Monday, 28 January 2013

Analysis of the Opening Sequence of 'Just Like Heaven' 2008

Director: Mark Waters

Starring: Reese Witherspoon and Mark Ruffalo

Opening Sequence


Just Like Heaven (2005) PosterThe movie starts with the Dreamworks logo and the incidental music over the top of it (not the expected sounds that would accompany the logo), the music is upbeat and happy. The camera then tilts down through the clouds and more titles begin to fade in and then fade back out, they are in bold bright colours (pink, blue, yellow, green and red) to match the happiness of the music. The camera continues to spiral down into a heavenly garden, a sort of 'garden of eden'. Reese Witherspoon is sitting in the center, she is wearing an outfit that makes her look angelic and peaceful, almost like the protagonist in a fairy tale.

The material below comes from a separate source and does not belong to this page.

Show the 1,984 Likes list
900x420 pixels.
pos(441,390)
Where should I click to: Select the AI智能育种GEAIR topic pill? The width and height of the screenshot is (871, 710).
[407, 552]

There are some dissolves to different camera angles, showing a passage of time, as if she could just be sitting there for hours.


We then see an out of context plastic chair and the lyrics to the song say "like a dream" as an arm reaches in and the music cuts as the protagonist is woken up from her dream state. Reese Witherspoon is a stereotypical protagonist for a romantic comedy; an innocent looking, blonde, white, blue eyed girl, with a homely feel. She aspires to get further in her job, we can tell this as she has been working for over 24 hours and says that she won't get intern if she doesn't carry on. Elizabeth is over worked, there is a sequence where she walks down a corridor and everybody is throwing work at her, this emphasises her busy life. Upbeat music begins again as a montage of doctor duties (some comical, some average) start quickly cutting between each other, again to emphasise her busy life and how she has nothing but the hospital in her life. We then see Reese Witherspoon on the phone to her sister who is her opposite in life, a housewife with kids. After this, we see our protagonist speak to a black man who is her senior, he tells her that he likes her attitude and that  she doesn't "kiss his ass" (for comedy effect), and she is promoted. As she is about to leave she is called back by a nurse to help.

Thunder, a storm is coming, pathetic fallacy suggests that sadness follows. As she drives home happy about her promotion, she sees a bright light come towards her as a lorry crashes into her car, the bright light bringing connotations of heaven, again. This sets the mood of 'fate' in the movie as she would not have been hit by the lorry if she had left when she was going to.